If it's not bad enough to find a snake slithering away in your back garden, the prospect of being faced with a python so large that it was initially thought to be a crocodile is simply the stuff of nightmares.

That's what Rini Steenwinkel, a resident in Queensland, Australia underwent when her neighbour yelled over the fence that a crocodile was loitering in her back yard.

In fact, the creature in question was a whopping 40 kg Amethystine python, that had just feasted on a full-grown wallaby.

The python, which was five metres long, was so large that the snake removal company employed with the task of removing the animal had to call in extra help to take it away.

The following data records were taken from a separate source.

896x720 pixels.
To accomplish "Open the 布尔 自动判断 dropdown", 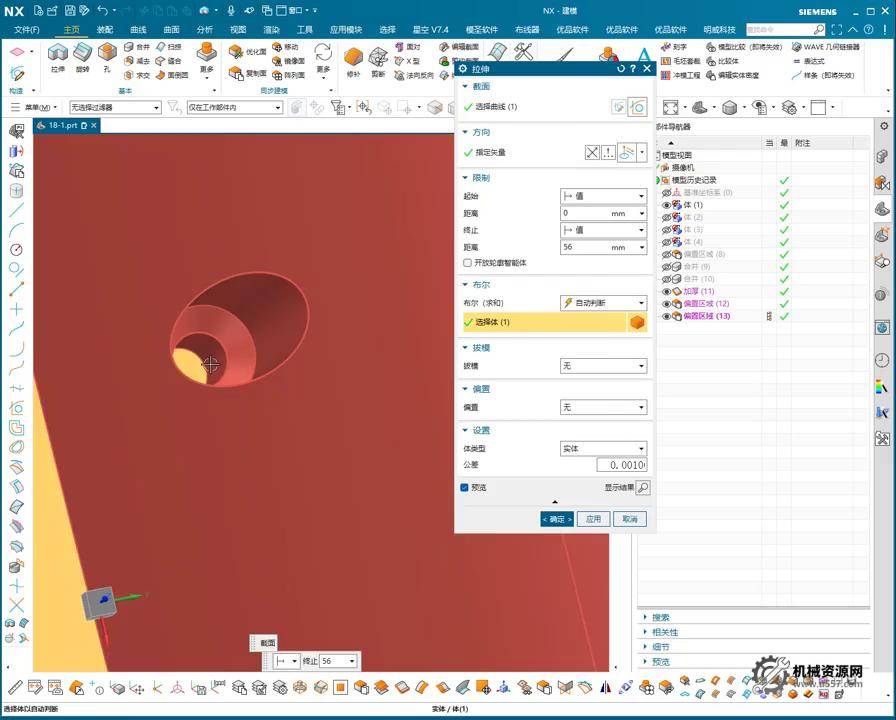I will 603,303.
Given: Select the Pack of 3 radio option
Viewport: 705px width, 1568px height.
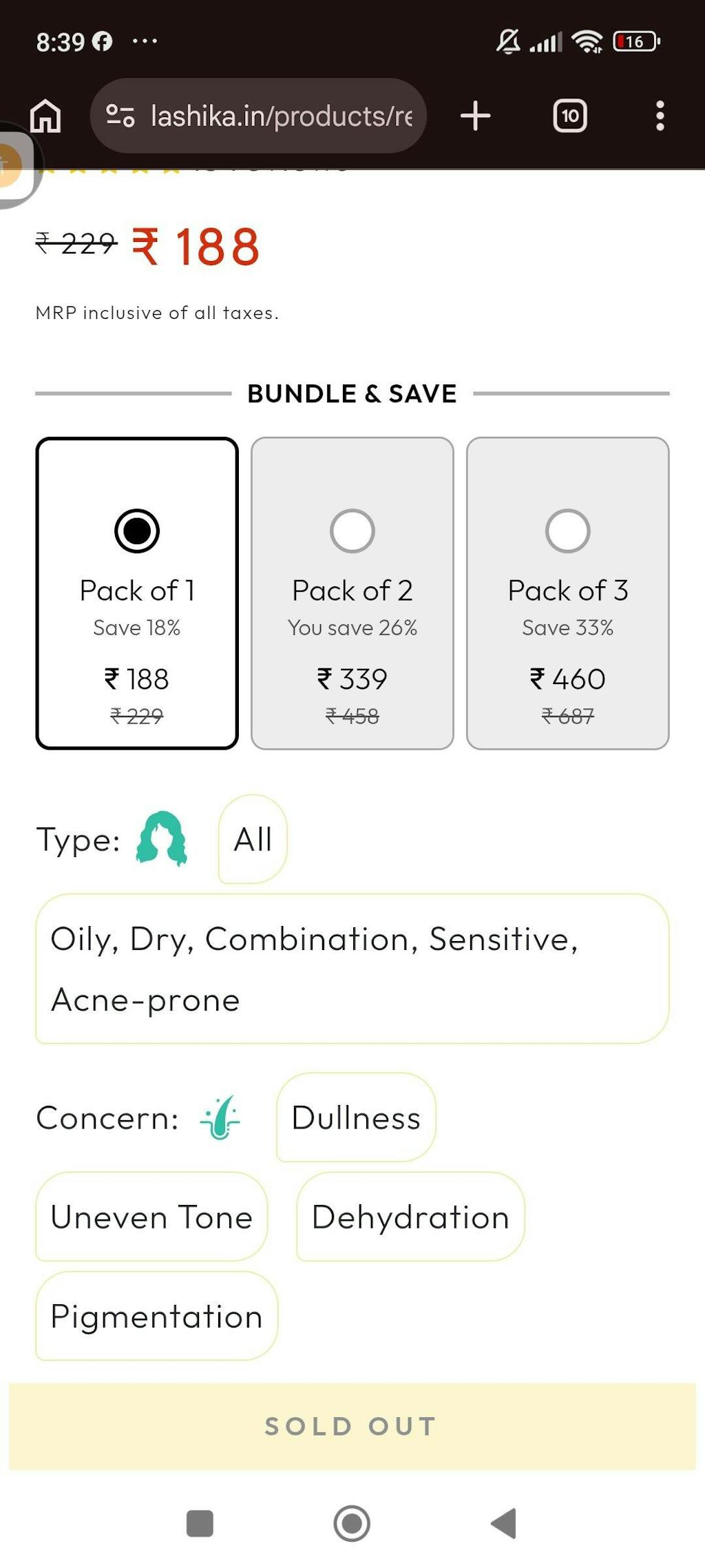Looking at the screenshot, I should click(567, 531).
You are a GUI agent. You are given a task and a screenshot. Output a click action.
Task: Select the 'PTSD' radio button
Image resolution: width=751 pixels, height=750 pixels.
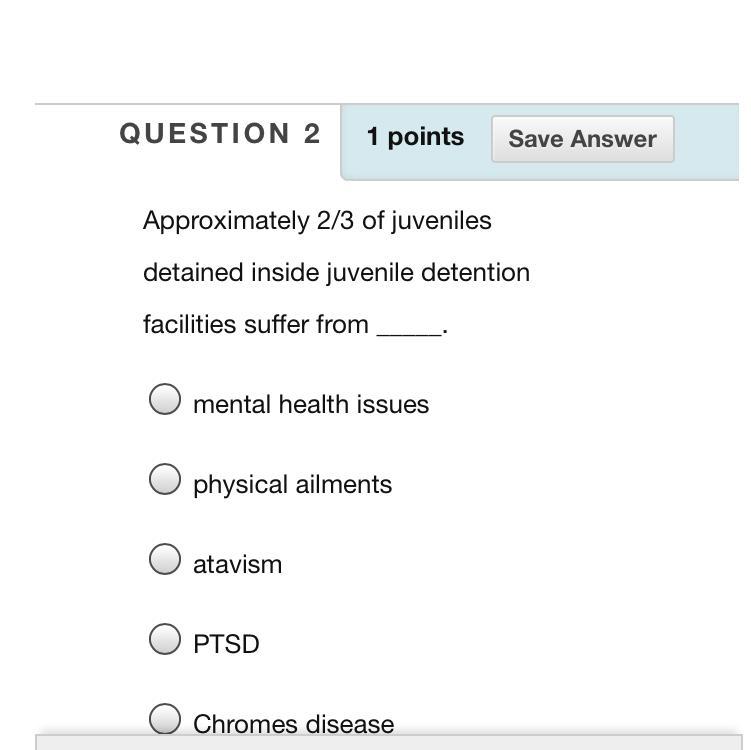pos(165,638)
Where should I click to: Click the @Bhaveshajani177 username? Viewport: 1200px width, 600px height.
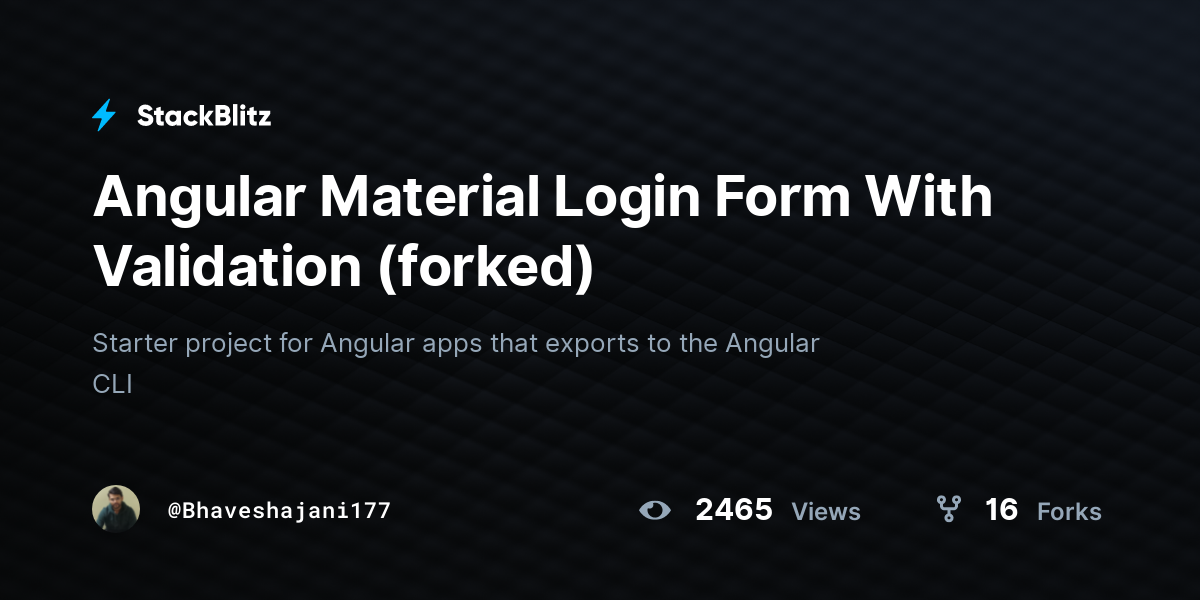pos(279,510)
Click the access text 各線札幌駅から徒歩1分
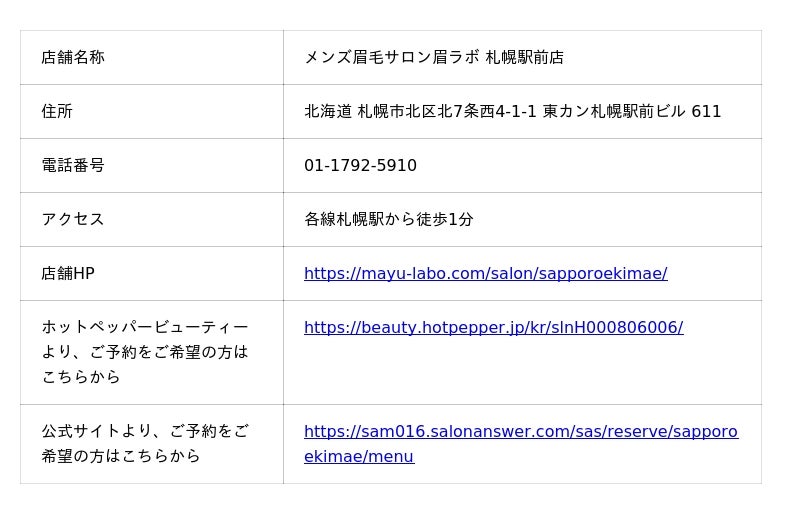800x514 pixels. [x=389, y=219]
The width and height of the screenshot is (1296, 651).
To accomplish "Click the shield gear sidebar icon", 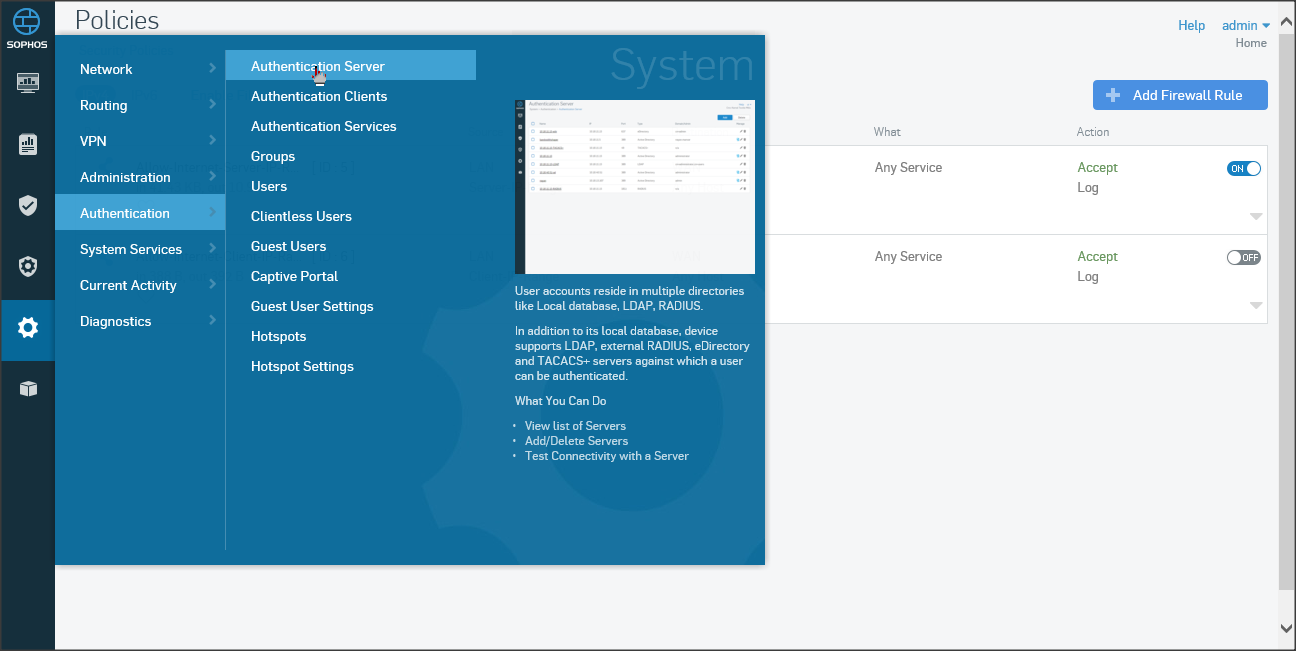I will pos(28,266).

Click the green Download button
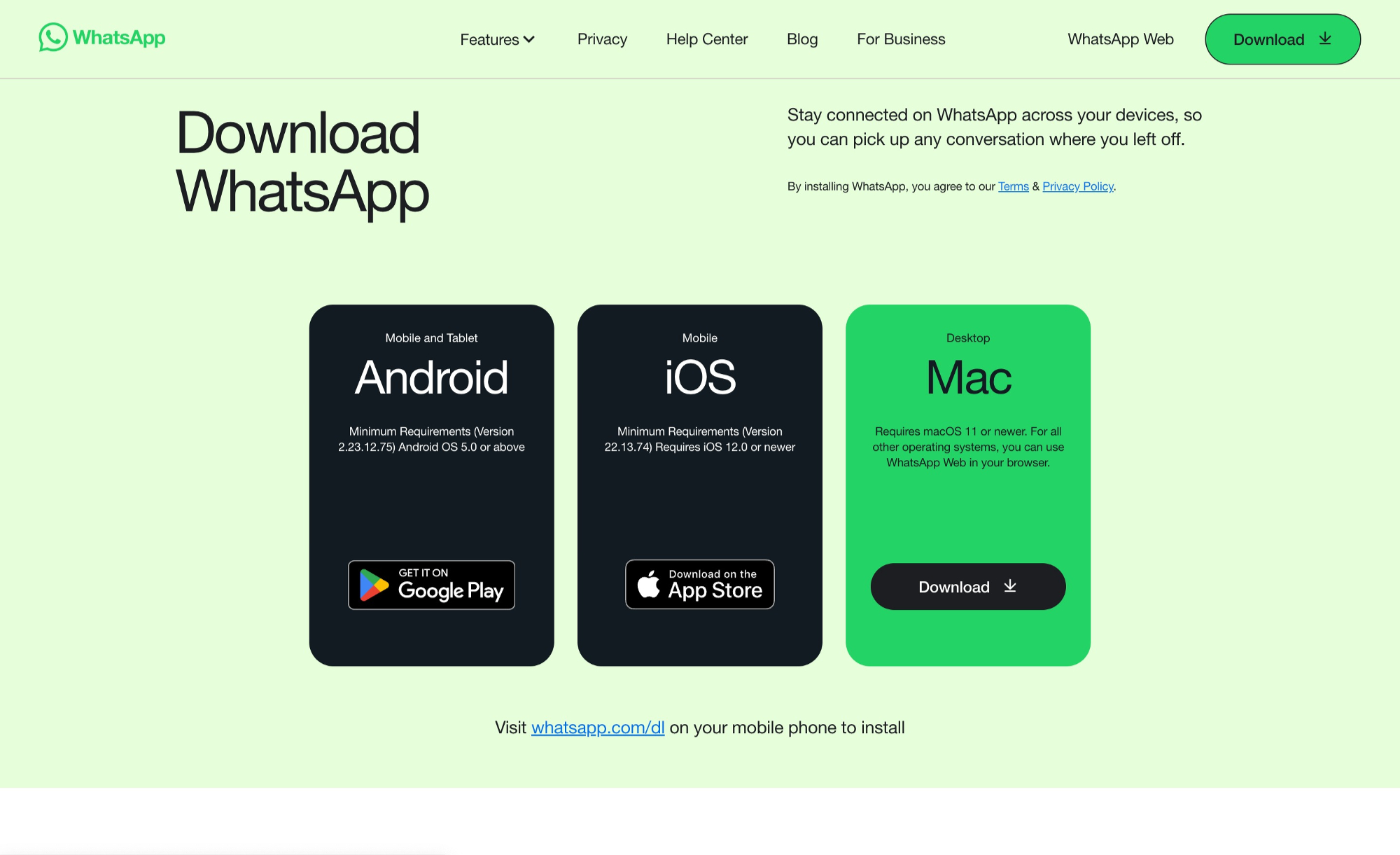click(x=1283, y=39)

A sizeable lump indicated that the wallaby had been swallowed whole by the python, which added to the total weight of the snake.

"We decided it would be best to try carry the snake out of the open yard and take him down to a nearby creek," wrote the owner of Cairns Snake Removals.

Steenwinkel also shared some images of the whopping reptile on her Facebook page, and said that the snake was "only twenty metres from my back door".

There are 100 species of venomous snakes in Australia.

Although the amount of poisonous reptiles may be a terrifying thought to a non-native, in reality fewer than 10 people die from snake bites each year in the country.

The Amethystine python in question may have been terrifyingly large, but it is, in fact, one of the non-venomous types of snake found in Australia.

And in spite of its size, it faces some stiff competition in the size stakes.

The longest snake on record is reticulated python named Medusa.

Owned by a haunted house company, Full Moon productions, in Kansas Missouri, the 25ft 2in creature is the star of the show.